Monday, January 30, 2017

Happy Book Birthday! Non-fiction Monday: Sea Otter Heroes: the predators that saved an ecosystem by Patricia Newman

Sea Otter Heroes: the predators that saved an ecosystem by Patricia Newman. 56 p. Millbrook Press/ Lerner Publishing Group, January 28, 2017. 9781512426311. (Review from finished copy courtesy of publisher.)

I will put this right out there - Sea Otter Heroes is a first purchase! The adorable sea otter who appears to be looking directly at the camera will lure your patrons/ students and the author's storytelling skills will keep them interested. Newman delivers another cogent, superb and influential book. The work of scientists is not a rusty, dusty litany of facts, figures and tedious lab experiments. Thanks to writers like Newman, Sy Montgomery, Pamela S. Turner, and more, young people can get up close and personal with real scientists and learn about a variety of careers in science. 

Sea Otter Heroes tells the story of a science mystery and the scientist who worked to solve it. Elkhorn Slough (pronounced slew), is an inlet that sits between Monterey and Santa Cruz in California. Farms surround the estuary and dump tons of pesticides and fertilizer into the waters. This practice has nearly decimated the growth of sea grass, an important plant in the marine ecosystem. The run-off is known as nutrient pollution and allows algae to thrive. This overpopulation of algae prevents photosynthesis and causes the death of sea grass. This, in turn decimates the population of sea animals that rely on sea grass for food and shelter. It also impacts humans in the form of coastal erosion. For some reason, the sea grass population in Elkhorn Slough has recovered and marine biologist Brent Hughes set about studying why this happened. Just how do otters fit into this remarkable recovery? Read Sea Otter Heroes to find out.

Pixel coordinate grounding data.

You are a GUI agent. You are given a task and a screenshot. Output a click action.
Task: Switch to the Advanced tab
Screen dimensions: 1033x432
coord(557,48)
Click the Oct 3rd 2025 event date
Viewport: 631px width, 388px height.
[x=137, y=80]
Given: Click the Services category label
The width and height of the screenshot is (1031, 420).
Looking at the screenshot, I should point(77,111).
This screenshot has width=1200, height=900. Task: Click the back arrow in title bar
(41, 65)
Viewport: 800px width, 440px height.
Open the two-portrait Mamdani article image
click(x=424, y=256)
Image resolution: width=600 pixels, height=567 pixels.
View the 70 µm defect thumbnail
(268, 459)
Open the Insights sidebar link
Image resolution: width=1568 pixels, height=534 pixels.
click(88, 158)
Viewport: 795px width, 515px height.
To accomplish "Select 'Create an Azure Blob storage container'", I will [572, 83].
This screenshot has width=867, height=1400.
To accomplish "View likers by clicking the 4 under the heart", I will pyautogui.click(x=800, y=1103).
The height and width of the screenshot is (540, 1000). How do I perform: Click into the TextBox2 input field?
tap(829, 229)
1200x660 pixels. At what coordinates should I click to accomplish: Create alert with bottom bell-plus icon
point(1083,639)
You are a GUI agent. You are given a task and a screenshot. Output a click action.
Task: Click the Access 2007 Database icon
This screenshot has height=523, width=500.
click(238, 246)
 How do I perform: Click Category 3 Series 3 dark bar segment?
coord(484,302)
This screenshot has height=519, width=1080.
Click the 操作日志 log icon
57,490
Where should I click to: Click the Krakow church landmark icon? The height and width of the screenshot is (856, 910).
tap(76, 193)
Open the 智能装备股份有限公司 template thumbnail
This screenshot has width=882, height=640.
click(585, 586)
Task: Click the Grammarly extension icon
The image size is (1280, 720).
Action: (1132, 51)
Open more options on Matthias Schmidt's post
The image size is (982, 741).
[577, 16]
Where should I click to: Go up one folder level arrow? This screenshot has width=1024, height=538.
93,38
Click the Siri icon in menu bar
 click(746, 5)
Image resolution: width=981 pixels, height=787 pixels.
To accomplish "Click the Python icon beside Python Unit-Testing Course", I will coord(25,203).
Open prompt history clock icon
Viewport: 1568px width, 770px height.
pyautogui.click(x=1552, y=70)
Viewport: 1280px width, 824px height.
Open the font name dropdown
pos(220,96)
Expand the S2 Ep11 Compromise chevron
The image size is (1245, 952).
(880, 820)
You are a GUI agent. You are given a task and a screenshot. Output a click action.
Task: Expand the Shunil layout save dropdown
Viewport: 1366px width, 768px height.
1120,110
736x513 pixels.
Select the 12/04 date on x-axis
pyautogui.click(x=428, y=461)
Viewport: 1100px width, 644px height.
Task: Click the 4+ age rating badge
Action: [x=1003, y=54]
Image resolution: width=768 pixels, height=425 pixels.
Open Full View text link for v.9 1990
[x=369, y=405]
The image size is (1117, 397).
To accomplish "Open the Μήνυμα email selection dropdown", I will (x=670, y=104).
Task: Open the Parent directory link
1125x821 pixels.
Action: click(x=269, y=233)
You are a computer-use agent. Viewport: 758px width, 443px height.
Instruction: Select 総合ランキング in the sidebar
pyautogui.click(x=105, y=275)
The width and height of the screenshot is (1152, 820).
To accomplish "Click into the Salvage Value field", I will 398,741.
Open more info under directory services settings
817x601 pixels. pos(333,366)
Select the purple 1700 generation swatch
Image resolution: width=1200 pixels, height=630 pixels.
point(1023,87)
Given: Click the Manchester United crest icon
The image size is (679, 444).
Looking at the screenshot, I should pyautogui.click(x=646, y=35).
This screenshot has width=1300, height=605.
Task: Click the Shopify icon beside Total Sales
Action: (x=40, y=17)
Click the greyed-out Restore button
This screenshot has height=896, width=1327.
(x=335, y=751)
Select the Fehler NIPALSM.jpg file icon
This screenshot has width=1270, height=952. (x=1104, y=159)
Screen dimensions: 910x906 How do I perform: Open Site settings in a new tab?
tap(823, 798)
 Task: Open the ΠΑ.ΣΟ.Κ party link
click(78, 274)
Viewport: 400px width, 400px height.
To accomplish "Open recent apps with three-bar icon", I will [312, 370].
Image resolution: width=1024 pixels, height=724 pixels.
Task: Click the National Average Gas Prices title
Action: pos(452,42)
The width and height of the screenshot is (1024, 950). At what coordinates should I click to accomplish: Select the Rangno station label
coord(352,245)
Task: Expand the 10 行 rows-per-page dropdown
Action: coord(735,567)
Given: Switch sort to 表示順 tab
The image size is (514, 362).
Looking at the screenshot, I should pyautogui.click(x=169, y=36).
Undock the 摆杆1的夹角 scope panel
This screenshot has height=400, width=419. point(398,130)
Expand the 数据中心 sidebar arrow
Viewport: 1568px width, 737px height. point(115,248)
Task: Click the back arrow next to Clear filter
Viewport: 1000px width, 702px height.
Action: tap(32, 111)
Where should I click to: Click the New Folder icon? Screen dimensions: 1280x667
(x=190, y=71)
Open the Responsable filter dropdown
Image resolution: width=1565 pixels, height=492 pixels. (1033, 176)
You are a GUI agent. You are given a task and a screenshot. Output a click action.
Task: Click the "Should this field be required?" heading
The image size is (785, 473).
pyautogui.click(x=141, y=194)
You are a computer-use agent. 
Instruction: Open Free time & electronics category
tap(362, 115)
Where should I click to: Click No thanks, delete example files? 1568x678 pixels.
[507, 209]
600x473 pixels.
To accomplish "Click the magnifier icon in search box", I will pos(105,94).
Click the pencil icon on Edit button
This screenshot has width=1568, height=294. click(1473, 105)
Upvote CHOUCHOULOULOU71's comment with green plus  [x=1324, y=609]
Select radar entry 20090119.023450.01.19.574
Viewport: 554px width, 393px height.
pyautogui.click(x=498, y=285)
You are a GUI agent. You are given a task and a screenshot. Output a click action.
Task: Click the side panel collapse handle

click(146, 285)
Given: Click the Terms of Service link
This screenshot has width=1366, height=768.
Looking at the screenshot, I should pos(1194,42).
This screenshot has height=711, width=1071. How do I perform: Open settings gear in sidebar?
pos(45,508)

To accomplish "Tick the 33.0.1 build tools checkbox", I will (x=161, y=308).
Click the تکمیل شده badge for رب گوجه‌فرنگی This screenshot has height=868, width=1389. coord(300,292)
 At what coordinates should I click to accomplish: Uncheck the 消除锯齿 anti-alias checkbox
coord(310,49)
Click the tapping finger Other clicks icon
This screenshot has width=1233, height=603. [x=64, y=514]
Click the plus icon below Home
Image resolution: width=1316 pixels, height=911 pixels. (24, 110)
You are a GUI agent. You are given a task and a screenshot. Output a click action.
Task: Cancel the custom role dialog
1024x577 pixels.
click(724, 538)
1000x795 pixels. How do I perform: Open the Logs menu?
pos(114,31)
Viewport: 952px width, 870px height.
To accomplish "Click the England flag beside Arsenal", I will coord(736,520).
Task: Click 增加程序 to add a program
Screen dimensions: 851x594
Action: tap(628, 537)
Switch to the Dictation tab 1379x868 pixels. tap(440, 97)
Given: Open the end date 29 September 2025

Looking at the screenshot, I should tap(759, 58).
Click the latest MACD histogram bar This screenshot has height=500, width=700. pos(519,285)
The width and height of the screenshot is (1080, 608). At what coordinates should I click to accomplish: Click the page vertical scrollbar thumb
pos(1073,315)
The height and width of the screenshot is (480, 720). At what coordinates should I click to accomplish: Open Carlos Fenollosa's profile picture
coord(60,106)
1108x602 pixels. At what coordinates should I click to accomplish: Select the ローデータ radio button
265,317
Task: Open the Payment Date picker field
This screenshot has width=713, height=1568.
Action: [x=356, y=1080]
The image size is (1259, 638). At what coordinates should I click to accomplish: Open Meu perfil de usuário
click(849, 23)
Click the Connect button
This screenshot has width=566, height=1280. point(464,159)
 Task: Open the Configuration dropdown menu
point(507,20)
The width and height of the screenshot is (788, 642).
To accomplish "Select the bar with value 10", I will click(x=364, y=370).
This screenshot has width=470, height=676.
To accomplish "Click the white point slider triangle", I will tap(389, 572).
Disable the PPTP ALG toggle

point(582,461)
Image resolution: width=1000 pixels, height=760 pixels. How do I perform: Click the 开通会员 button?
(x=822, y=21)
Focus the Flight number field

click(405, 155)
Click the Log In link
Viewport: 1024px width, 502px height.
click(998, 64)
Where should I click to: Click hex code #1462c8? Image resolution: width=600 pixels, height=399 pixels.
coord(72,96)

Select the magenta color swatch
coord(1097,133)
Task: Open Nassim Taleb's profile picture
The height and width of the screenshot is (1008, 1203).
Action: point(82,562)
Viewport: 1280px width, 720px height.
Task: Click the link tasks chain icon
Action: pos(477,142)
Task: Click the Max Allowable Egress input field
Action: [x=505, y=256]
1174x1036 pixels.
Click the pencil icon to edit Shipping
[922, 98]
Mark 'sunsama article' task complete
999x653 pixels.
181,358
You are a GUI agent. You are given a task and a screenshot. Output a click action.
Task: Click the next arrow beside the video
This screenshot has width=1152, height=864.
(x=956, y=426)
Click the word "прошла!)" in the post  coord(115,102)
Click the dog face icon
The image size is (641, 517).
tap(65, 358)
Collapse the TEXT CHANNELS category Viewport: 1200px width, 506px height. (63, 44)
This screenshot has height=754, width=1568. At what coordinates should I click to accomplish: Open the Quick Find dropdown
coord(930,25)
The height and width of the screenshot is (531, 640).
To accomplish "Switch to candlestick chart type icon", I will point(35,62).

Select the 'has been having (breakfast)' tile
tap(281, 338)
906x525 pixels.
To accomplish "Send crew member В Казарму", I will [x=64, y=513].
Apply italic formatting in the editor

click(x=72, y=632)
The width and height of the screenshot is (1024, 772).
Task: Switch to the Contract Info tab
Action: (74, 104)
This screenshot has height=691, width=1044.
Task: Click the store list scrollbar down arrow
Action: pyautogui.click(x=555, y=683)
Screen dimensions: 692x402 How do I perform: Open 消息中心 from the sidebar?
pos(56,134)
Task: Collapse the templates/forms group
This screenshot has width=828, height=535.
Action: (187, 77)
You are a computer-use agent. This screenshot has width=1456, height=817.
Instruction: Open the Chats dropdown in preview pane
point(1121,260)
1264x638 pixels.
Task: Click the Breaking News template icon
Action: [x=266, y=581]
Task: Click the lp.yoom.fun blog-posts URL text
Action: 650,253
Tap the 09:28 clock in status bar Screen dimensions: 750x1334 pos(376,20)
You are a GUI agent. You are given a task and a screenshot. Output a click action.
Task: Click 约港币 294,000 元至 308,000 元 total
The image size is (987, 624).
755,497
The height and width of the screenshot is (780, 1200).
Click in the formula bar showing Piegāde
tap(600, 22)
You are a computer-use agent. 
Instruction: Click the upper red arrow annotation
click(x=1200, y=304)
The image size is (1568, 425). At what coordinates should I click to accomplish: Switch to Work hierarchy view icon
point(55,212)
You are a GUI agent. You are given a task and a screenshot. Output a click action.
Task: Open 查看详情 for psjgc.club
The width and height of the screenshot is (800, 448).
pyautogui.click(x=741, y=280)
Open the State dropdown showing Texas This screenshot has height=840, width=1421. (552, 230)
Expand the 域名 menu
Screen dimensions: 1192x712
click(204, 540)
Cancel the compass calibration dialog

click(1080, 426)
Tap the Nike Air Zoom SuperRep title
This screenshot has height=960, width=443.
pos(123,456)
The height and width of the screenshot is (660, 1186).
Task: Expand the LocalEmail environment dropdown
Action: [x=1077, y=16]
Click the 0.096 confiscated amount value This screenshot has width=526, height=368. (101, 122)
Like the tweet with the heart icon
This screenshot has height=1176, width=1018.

TO DO.
List every geographic place named in the book review above.

ANSWER BOX.
Elkhorn Slough, Monterey, Santa Cruz, California